Grouped to non-grouped

You can use the select_group_slices() to generate a DatasetView that contains a flattened collection of samples from specific slice(s) of a grouped dataset.

For example, the following code creates an image collection from the “left” and “right” group slices of the quickstart-groups dataset:

import fiftyone as fo
import fiftyone.zoo as foz

dataset = foz.load_zoo_dataset("quickstart-groups")
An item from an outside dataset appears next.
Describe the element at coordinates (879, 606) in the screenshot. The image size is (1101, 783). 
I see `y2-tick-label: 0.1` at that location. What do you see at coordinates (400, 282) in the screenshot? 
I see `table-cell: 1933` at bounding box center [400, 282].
image_view = dataset.select_group_slices(["left", "right"])
print(image_view)
Dataset:     groups-overview
Media type:  image
Num samples: 400
Sample fields:
    id:               fiftyone.core.fields.ObjectIdField
    filepath:         fiftyone.core.fields.StringField
    tags:             fiftyone.core.fields.ListField(fiftyone.core.fields.StringField)
    metadata:         fiftyone.core.fields.EmbeddedDocumentField(fiftyone.core.metadata.Metadata)
    created_at:       fiftyone.core.fields.DateTimeField
    last_modified_at: fiftyone.core.fields.DateTimeField
    group:            fiftyone.core.fields.EmbeddedDocumentField(fiftyone.core.groups.Group)
    ground_truth:     fiftyone.core.fields.EmbeddedDocumentField(fiftyone.core.labels.Detections)
View stages:
    1. SelectGroupSlices(slices=['left', 'right'])

Note

All group slice(s) you select must have the same media type, since the media_type of the returned collection is the media type of the slices you select.